For some it seemed more important than the match. Samir Nasri, Arsenal fans’ arch-nemesis, was returning to the Emirates for the first time (in the league) since his contentious move to Manchester City last summer.
Ever since that move, he has been the devil incarnate. He only moved for the money, you see? Arsenal fans cannot contemplate a player leaving their team to try and better themselves – no, he was just a mercenary. What’s more, after leaving, he said some nasty things too. Footballers eh? They just don’t care. They don’t get “it”.
Arsenal fans will claim that they worshipped the player and he paid them back by leaving. They will argue that the club made him the player he was, and look at how he repaid them. Of course others will contradict these views by claiming he was only good for half a season anyway (so surely they’d be glad at getting a good price for him?), and have spent the past year laughing at every match spent on the bench or under-par performance (again, he has played a large amount of matches, but let’s not allow facts to cloud a concerted campaign). Besides, as the odious Piers Morgan was keen to point out at the weekend, overjoyed at Arsenal moving towards ten points of City, Arteta is a better player than Nasri will ever be anyway. Which again begs the question – why are you bothered about him leaving anyway? But as Nasri was today announced as City’s March Player Of The Month, perhaps we shouldn’t believe everything we read.

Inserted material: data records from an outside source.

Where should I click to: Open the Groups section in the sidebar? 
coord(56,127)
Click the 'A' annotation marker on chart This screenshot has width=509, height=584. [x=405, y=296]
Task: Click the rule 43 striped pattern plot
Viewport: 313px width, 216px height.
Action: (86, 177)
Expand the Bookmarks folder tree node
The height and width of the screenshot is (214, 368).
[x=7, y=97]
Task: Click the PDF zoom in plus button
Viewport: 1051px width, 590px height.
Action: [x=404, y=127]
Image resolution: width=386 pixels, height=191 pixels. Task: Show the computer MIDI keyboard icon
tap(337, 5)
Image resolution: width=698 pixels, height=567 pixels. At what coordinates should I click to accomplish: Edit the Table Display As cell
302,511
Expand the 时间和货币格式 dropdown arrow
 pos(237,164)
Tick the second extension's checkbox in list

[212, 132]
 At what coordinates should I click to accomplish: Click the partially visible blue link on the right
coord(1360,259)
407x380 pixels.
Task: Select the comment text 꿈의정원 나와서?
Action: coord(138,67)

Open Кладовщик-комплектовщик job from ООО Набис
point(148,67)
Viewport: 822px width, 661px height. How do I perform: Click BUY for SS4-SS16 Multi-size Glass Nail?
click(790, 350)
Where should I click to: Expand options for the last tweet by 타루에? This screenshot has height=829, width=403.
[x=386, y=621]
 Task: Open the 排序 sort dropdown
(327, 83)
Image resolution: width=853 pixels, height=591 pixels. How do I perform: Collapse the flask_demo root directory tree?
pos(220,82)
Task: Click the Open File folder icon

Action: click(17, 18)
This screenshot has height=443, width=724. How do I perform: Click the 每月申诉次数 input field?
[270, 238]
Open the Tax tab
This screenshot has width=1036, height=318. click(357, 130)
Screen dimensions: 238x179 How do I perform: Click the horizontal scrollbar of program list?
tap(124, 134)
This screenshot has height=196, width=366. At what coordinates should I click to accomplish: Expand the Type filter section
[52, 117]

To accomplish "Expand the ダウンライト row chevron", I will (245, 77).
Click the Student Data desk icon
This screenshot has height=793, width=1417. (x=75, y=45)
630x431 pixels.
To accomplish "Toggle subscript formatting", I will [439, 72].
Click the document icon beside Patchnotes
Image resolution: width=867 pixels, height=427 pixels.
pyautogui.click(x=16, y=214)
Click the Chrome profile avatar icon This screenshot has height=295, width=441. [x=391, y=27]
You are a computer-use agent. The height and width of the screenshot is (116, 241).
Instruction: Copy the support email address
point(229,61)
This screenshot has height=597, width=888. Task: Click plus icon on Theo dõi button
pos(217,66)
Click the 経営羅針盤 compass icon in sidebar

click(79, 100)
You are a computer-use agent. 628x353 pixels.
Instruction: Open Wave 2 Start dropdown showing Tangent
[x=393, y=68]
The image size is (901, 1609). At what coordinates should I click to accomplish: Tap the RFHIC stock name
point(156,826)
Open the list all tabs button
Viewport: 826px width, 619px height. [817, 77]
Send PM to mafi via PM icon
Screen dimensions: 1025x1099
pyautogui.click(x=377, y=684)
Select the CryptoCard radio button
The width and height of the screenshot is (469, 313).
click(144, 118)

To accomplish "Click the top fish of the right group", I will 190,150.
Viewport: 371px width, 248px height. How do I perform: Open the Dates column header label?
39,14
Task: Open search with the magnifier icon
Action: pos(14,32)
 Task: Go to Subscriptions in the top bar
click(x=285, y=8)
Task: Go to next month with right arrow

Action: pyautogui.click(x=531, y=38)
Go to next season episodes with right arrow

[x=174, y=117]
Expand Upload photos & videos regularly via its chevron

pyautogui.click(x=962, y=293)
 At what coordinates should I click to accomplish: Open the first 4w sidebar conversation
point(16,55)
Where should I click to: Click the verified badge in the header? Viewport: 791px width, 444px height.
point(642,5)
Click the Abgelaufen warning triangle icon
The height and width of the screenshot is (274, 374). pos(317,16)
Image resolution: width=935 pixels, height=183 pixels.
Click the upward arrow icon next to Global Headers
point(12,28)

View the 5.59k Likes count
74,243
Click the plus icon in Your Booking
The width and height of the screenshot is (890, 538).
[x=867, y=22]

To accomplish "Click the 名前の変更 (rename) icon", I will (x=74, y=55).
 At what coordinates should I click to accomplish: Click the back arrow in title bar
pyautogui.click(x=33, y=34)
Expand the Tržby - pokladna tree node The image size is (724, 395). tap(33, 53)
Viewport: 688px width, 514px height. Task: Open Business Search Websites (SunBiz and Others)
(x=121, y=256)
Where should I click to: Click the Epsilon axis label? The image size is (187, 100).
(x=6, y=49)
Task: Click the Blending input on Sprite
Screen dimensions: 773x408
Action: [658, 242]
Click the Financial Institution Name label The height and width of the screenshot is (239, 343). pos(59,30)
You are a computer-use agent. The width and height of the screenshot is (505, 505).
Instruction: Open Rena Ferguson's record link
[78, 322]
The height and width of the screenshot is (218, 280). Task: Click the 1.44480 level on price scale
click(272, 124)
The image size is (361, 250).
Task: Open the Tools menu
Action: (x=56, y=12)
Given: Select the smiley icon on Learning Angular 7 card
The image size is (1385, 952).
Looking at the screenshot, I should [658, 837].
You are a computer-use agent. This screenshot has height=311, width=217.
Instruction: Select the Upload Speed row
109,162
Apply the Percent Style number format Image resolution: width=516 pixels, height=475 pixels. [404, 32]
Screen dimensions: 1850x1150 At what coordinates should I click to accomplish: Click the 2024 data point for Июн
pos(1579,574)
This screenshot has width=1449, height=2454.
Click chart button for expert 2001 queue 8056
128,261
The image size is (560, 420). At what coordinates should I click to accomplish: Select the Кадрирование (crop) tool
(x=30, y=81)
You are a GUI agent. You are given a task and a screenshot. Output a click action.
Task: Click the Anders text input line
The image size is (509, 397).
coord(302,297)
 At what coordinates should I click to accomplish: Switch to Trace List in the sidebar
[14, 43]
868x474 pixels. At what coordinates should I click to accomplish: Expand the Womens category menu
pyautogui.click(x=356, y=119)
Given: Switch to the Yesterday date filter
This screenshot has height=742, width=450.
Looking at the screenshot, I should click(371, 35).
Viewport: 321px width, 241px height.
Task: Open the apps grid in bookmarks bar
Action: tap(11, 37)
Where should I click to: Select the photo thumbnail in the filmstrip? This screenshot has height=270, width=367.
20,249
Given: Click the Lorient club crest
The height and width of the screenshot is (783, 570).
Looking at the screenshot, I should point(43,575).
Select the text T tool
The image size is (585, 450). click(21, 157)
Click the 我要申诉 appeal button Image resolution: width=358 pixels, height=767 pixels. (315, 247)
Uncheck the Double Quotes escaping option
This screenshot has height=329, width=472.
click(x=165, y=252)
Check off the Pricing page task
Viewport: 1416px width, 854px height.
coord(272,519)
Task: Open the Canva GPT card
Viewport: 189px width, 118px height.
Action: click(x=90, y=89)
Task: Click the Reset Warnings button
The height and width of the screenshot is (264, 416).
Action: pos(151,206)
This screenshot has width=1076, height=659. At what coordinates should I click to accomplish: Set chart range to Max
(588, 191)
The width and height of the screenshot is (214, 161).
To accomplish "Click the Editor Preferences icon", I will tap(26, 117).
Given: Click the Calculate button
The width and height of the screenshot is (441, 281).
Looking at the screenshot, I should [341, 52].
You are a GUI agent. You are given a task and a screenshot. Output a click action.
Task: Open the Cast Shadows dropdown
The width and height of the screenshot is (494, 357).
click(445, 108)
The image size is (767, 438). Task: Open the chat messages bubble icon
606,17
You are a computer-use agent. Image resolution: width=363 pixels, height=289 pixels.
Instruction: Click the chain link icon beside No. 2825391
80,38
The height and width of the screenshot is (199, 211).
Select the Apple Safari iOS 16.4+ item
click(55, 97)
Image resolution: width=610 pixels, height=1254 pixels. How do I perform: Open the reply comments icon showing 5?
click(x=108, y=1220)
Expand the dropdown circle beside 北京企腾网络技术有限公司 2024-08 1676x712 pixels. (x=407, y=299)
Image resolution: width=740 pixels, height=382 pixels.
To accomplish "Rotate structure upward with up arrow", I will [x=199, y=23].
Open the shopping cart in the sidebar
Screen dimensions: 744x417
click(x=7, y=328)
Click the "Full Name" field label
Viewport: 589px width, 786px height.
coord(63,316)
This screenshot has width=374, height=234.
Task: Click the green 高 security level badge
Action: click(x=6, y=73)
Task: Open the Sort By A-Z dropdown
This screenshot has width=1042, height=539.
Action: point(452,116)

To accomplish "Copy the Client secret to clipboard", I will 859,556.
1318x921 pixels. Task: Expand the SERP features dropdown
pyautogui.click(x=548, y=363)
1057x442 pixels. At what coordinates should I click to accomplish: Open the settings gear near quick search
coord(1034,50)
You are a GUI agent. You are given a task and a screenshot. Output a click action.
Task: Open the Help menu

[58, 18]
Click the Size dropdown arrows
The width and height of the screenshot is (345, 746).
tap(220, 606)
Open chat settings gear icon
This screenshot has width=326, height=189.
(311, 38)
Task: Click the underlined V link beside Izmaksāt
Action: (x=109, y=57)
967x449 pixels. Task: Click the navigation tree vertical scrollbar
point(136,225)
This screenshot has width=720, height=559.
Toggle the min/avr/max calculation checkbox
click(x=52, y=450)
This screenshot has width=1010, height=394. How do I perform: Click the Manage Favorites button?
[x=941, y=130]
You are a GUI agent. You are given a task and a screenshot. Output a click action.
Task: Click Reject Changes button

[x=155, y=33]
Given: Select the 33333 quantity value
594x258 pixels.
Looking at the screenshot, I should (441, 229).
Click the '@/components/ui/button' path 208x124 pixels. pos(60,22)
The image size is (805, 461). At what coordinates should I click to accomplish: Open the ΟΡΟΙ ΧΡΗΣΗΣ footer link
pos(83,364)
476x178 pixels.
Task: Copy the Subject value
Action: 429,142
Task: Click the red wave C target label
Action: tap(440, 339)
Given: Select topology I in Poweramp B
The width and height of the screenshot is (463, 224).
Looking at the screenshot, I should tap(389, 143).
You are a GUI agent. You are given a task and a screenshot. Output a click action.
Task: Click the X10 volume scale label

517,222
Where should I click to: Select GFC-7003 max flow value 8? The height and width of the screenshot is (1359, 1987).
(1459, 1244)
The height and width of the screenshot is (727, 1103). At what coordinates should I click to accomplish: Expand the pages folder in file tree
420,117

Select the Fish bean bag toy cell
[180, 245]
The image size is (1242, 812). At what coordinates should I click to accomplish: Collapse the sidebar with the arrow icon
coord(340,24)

Arsenal didn’t “make” Nasri. He was an established player at Marseille, and a French international. They didn’t buy him as an act of charity, to help him, they did it to improve their side, which he did, then got a very healthy profit when he moved on. Was he a mercenary for leaving Marseille, or do morals only count when it’s your team being let down?
The fact is, Nasri wanted to move on. If not to City, then somewhere else. It’s a job, and he wanted out, as he didn’t see a successful future for the club. He might be proved wrong, but as many Arsenal fans wanted Arsene Wenger out only a few months ago, you can see where he was coming from. It’s no different to Piers Morgan fleeing disgraced across the Atlantic for more cash (the cheerleader for the Wenger Out movement and chief bully of Nasri on Twitter), and I would leave my civil service job before you could say gold-plated pension if a better offer came along.
Carlos Tevez wanted to leave Manchester City too. He still does I would imagine. Fine. He is allowed to have this view, without becoming Satan himself in human form. Changing his story more often than a Murdoch at the Leveson enquiry and refusing to play are less agreeable of course, but I’d never spend a year of my life crying behind a keyboard because a player wanted to leave, or deluding myself that he’ll win fewer trophies at his new club. It might be a disaster for him, it might be the best thing he ever does.
The other accusation is that Nasri made some nasty comments after leaving north London. Apart from the obligatory “my new club is great and the fans are passionate” line, saying the Arsenal crowd was quiet probably wasn’t the best idea, but then as many Arsenal fans have made the same point, then what’s the problem? Other quotes attributed to him seem to be fabricated, not appearing in the original French interview (as pointed out by the Daily Mirror journalist Annie Eaves, who checked), so as usual a footballer is damned by more lies spread around the internet.
But let’s cut to the chase. What this really boils down to though is Arsenal fans’ hatred of City’s oil-funded wealth, the wealth that has put over £75m into their coffers. Better a system of income off fans through high ticket prices and the riches of Champions League qualification. The fans’ hatred of City has been channelled into one player, and he is taking the brunt.
Still, we love to boo players. Even Gael Clichy, who left the Emirates on good terms, was booed on Sunday, as was Jose Enrique recently when he returned to St James’ Park (or whatever it’s called). Players just aren’t allowed to leave a club, unless the manager demands it or the fans are happy with it. Otherwise, the player is a mercenary and a Judas.
The playground heckling has reached the stage of Samir Nasri and Piers Morgan betting £10,000 on which side picks up another trophy first. It’s all rather pathetic from grown men – Nasri made a move that he thought would benefit his career. He may be proved wrong (he wouldn’t be the first or the last), but that was his decision. It’s about time everyone moved on before embarrassing themselves any more.